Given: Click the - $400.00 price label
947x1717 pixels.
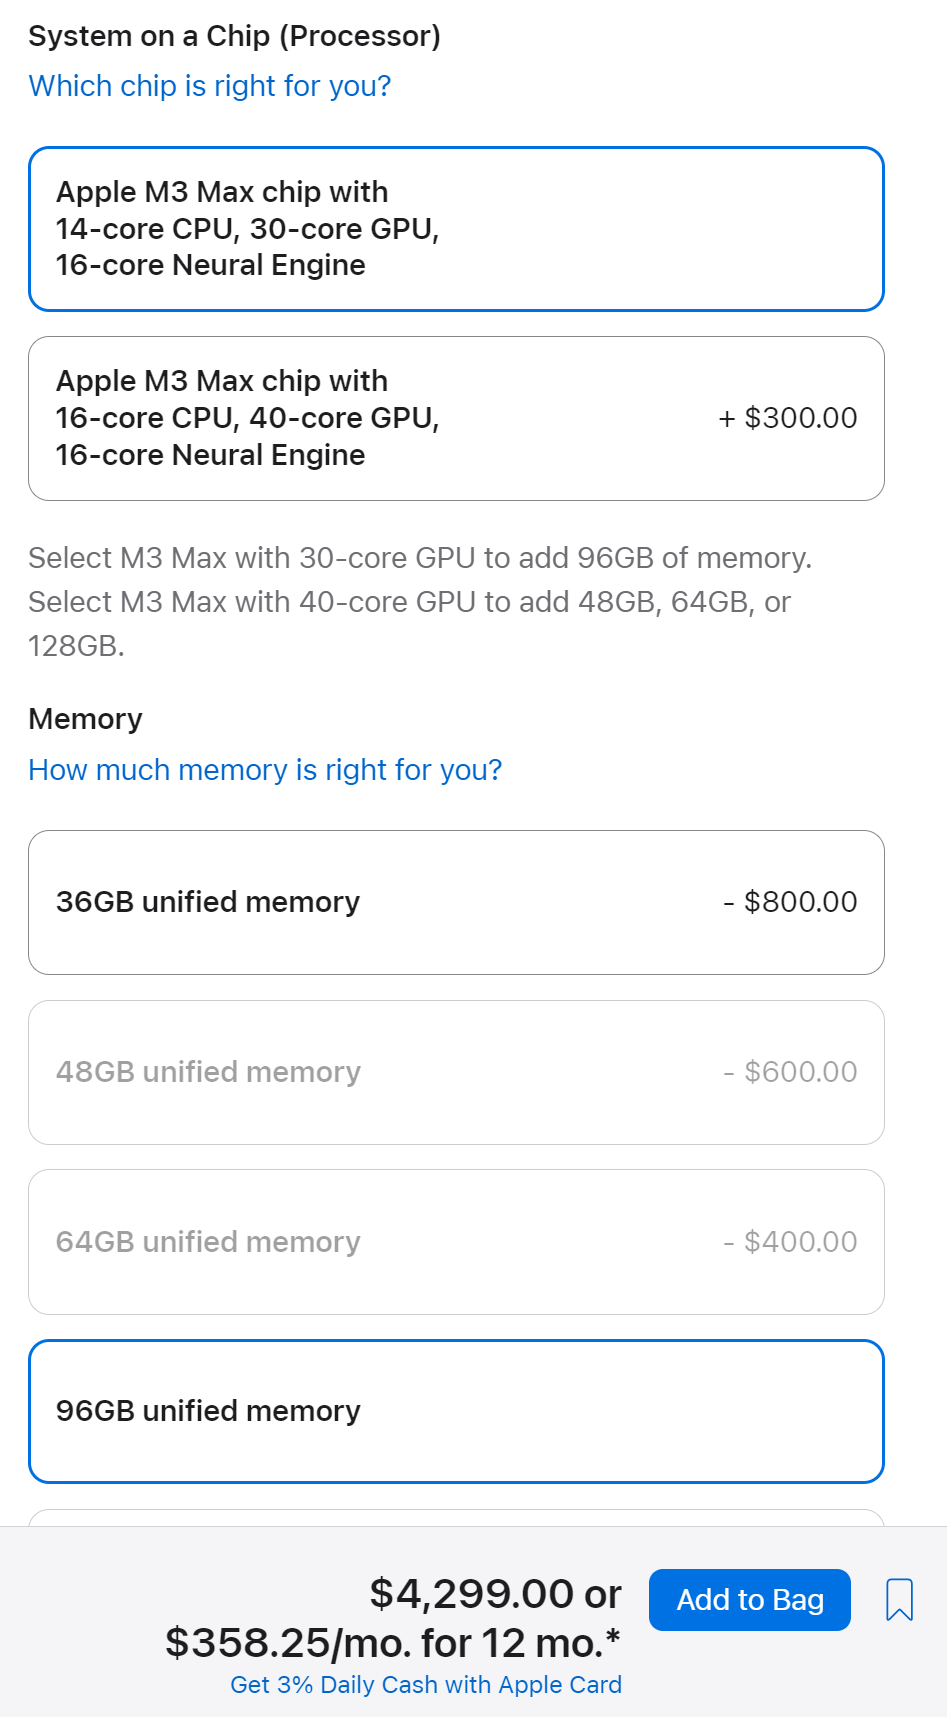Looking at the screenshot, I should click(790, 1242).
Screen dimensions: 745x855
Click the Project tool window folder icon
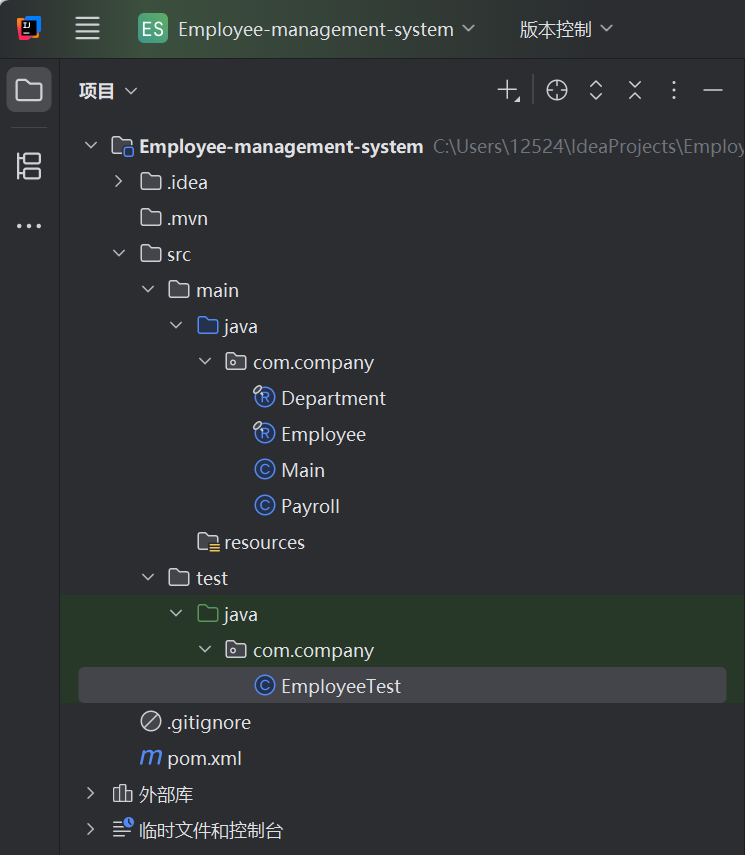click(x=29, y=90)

--*--

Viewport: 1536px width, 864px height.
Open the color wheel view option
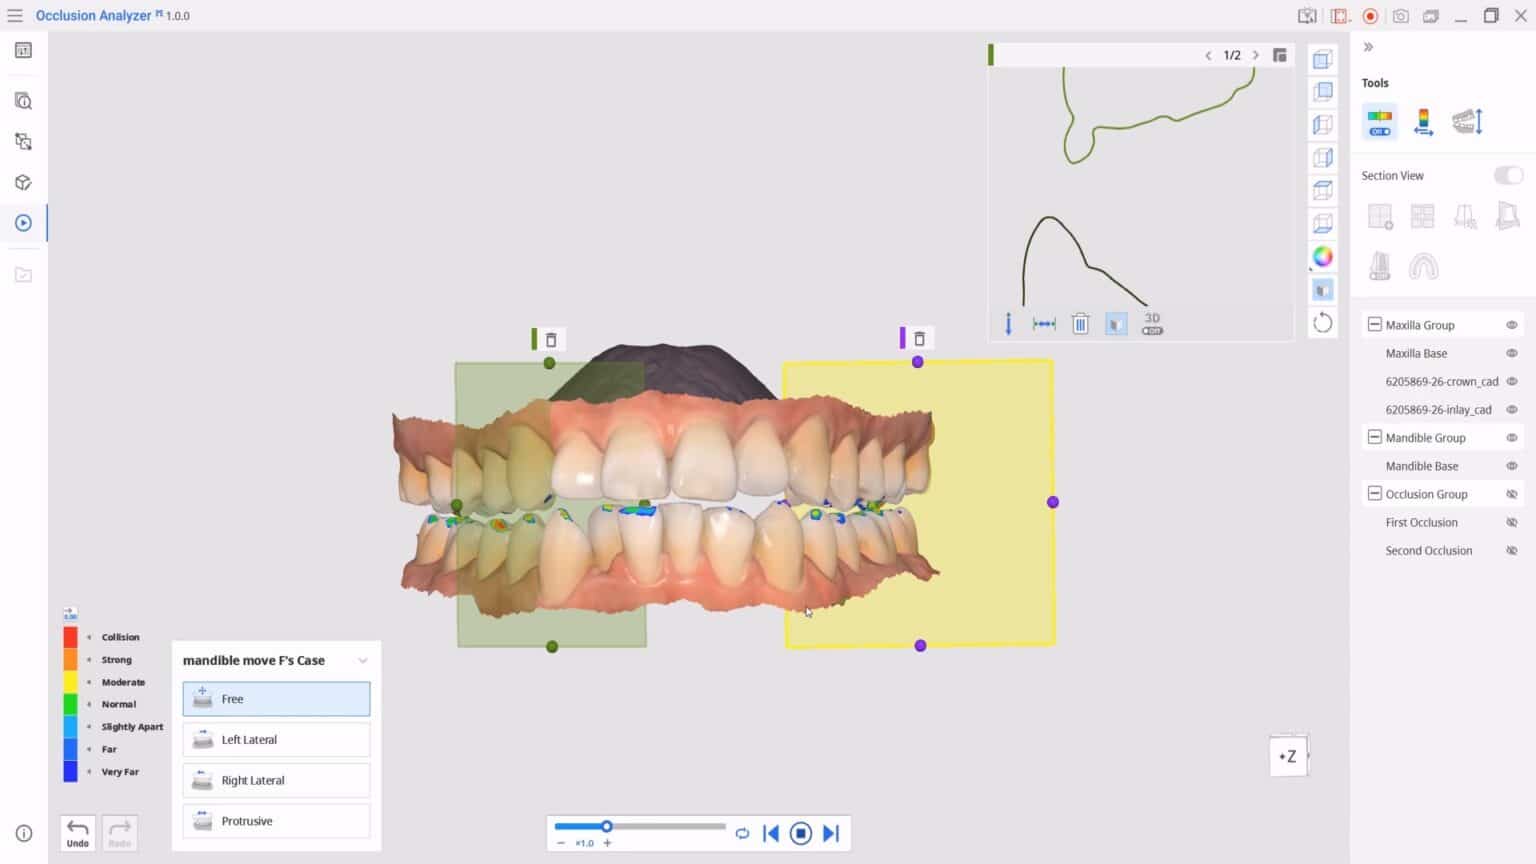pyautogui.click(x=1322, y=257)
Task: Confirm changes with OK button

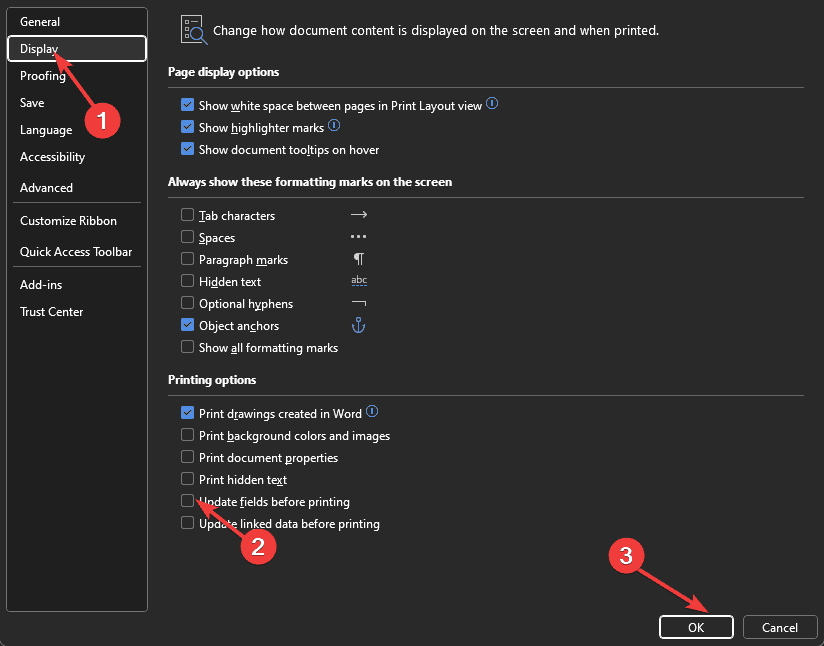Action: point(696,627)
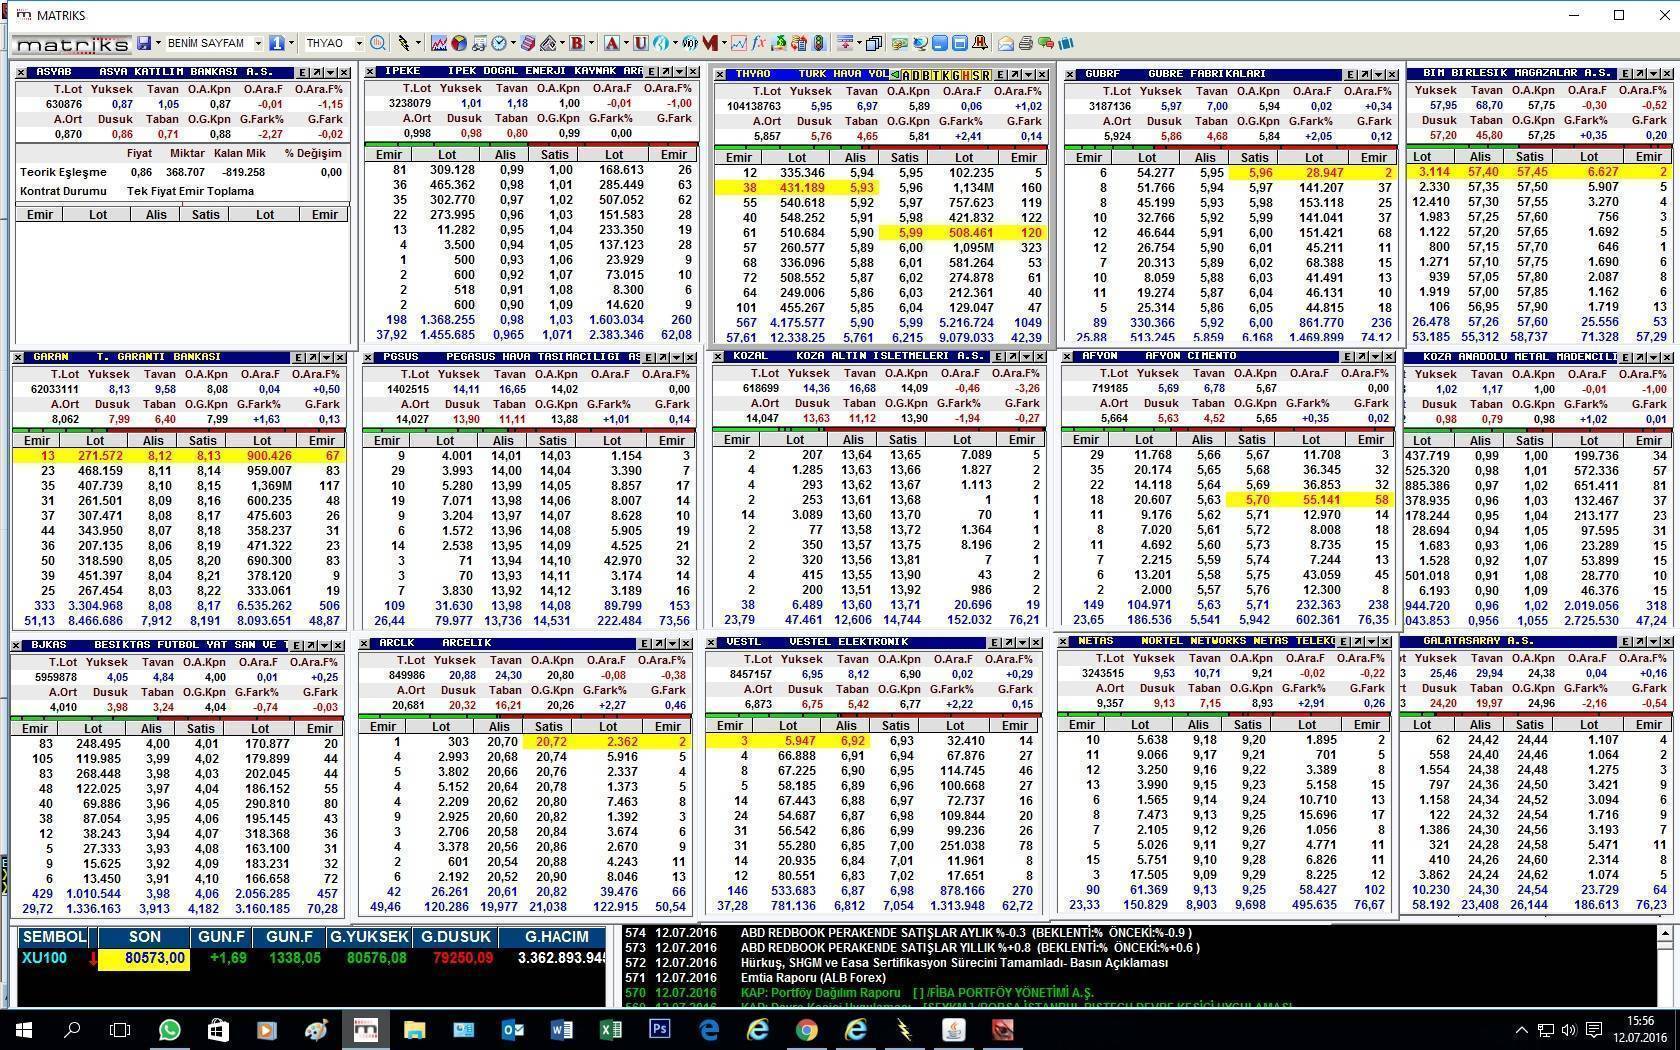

--*--

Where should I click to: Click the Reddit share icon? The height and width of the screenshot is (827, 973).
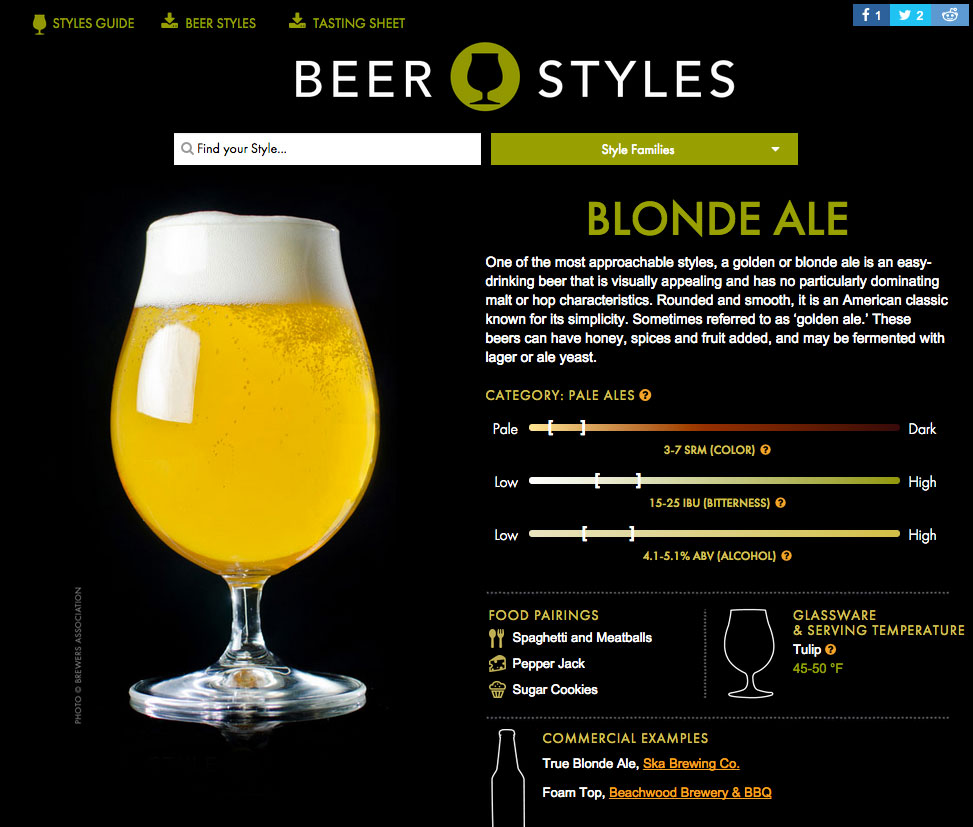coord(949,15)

--*--

(Written exercise)
Return every line of the records that contains the string "icon". Case counts.

(Completed exercise)
Click the Project tool window folder icon
Where should I click to: Click the Reddit share icon? The height and width of the screenshot is (827, 973).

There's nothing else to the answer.